## Raw data:

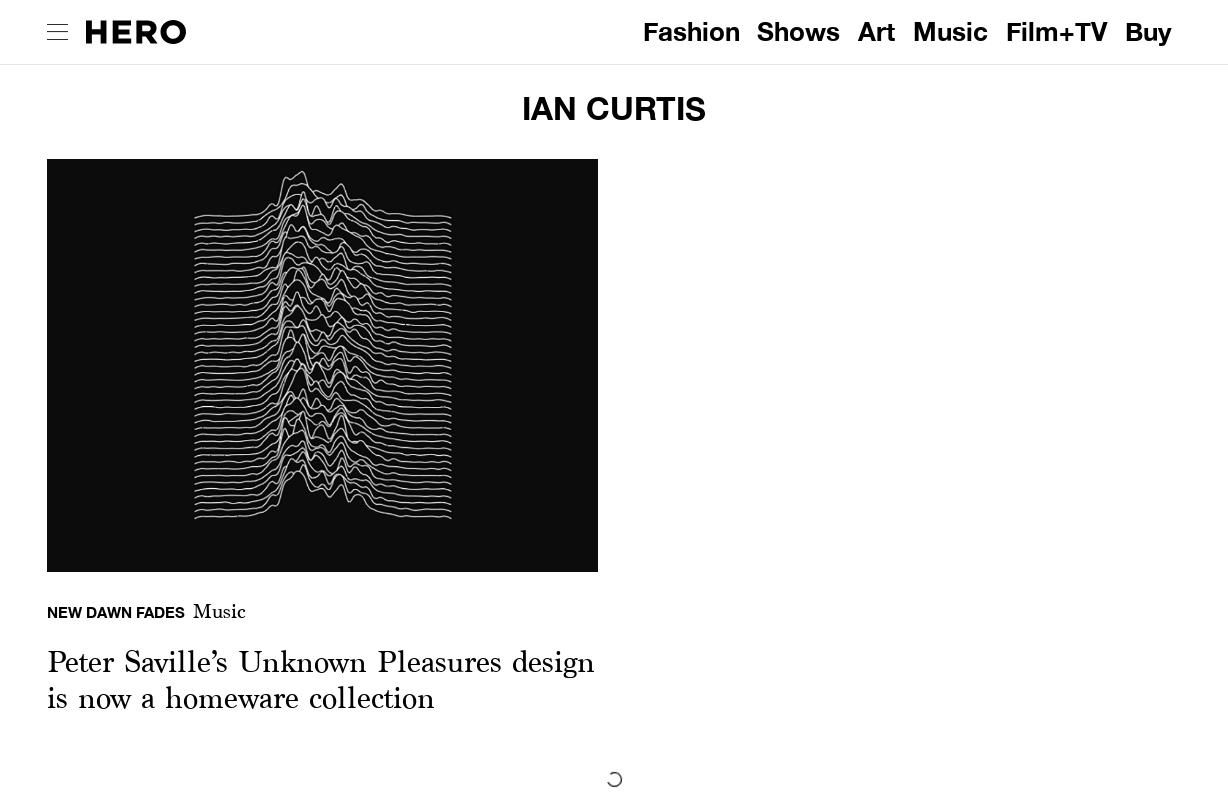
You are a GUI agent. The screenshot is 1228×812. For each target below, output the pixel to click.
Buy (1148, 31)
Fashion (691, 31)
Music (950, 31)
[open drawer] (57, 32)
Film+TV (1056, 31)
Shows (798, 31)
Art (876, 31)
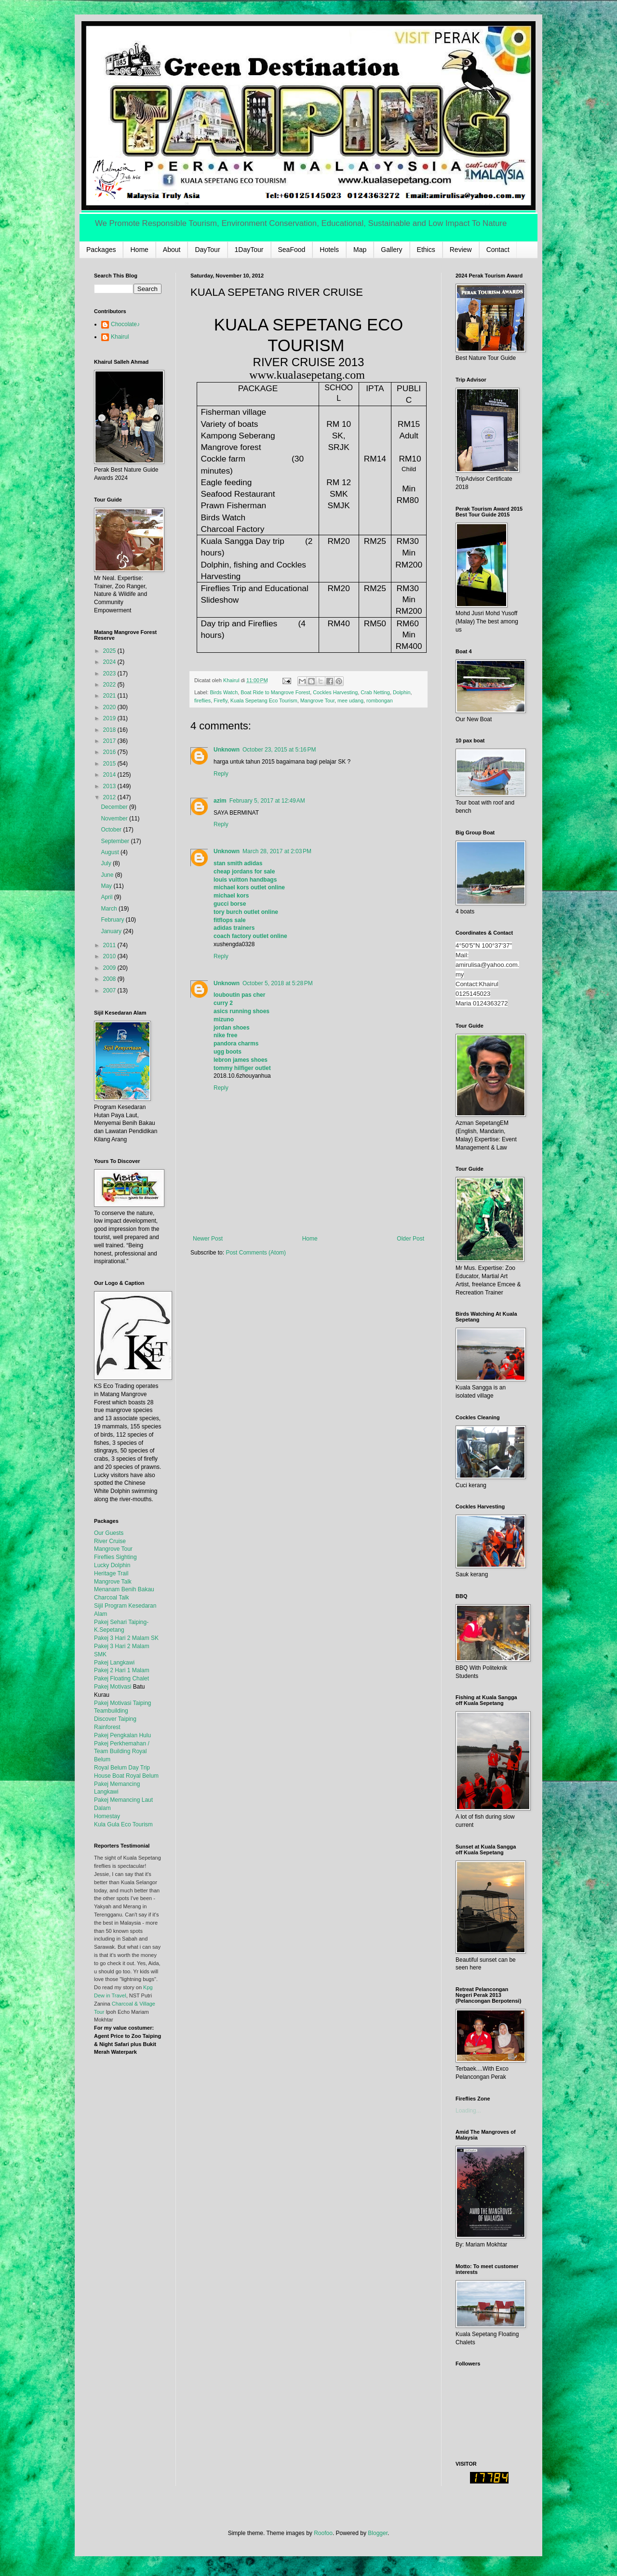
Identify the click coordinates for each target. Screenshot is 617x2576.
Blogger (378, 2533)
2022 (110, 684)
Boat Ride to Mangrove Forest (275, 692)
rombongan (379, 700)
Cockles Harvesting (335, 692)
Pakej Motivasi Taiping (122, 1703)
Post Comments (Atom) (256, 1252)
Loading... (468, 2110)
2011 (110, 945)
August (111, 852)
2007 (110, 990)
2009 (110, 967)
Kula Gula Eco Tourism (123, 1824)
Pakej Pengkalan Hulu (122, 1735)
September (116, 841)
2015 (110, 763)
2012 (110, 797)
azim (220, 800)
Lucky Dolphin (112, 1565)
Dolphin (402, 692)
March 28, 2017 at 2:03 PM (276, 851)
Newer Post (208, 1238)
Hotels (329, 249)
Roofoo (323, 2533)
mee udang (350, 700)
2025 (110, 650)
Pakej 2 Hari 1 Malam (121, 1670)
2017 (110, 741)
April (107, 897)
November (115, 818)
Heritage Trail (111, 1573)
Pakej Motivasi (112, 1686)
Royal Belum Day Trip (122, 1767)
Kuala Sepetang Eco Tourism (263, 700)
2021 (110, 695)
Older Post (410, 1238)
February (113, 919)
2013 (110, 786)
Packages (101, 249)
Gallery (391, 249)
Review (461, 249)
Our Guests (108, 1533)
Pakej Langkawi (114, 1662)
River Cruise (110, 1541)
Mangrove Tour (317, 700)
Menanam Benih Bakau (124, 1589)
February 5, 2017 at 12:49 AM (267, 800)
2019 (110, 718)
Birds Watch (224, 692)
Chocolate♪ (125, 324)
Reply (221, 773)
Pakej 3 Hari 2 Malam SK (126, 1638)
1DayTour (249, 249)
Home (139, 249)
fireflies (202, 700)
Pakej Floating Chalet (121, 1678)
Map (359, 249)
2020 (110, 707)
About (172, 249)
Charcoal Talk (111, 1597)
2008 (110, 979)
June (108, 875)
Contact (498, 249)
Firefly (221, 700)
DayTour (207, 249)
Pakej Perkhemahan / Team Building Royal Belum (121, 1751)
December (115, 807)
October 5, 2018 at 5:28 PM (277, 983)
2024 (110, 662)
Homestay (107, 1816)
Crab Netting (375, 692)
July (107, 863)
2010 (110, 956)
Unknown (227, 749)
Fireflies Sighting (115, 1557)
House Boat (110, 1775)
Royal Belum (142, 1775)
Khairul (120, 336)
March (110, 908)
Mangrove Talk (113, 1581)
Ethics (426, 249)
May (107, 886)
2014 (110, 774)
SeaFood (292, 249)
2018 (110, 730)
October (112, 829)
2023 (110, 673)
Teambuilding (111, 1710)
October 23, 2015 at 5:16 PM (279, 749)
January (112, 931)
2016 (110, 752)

* * *

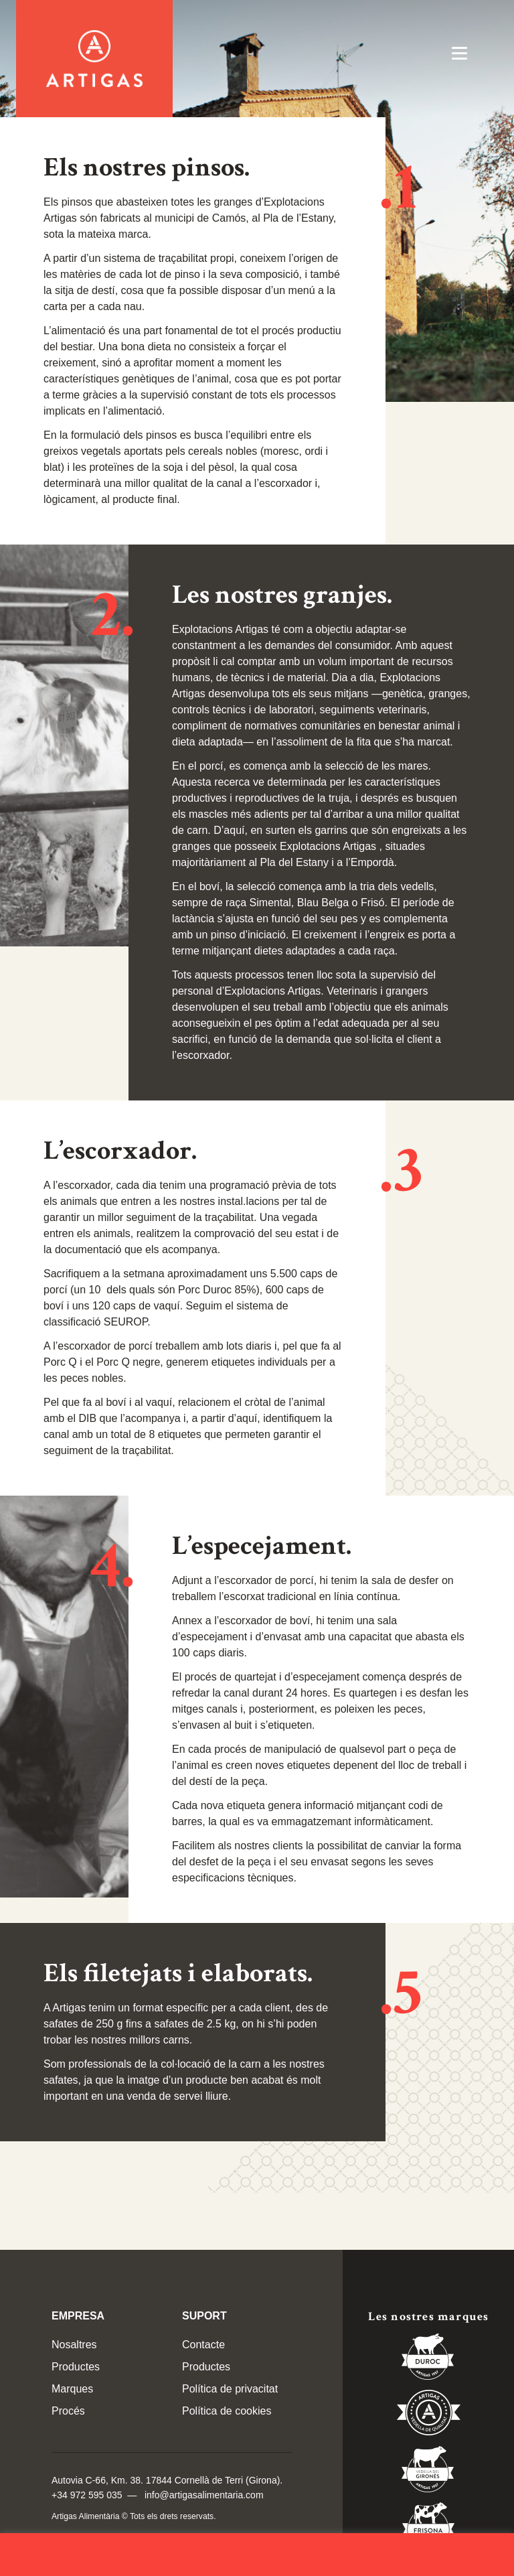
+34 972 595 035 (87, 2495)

==

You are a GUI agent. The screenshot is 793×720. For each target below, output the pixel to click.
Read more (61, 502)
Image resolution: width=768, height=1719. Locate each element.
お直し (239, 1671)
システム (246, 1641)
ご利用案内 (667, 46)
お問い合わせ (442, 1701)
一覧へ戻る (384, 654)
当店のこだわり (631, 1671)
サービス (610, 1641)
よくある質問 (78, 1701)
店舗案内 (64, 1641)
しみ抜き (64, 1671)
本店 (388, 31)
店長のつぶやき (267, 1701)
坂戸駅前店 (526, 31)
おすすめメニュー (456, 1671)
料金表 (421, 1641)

## What is asked:
Collect every line of the material above that contains the word "October". Case counts.

## Solution for this task:
October 5, 2018 at 5:28 PM (277, 983)
October (112, 829)
October 23, 2015 at 5:16 PM (279, 749)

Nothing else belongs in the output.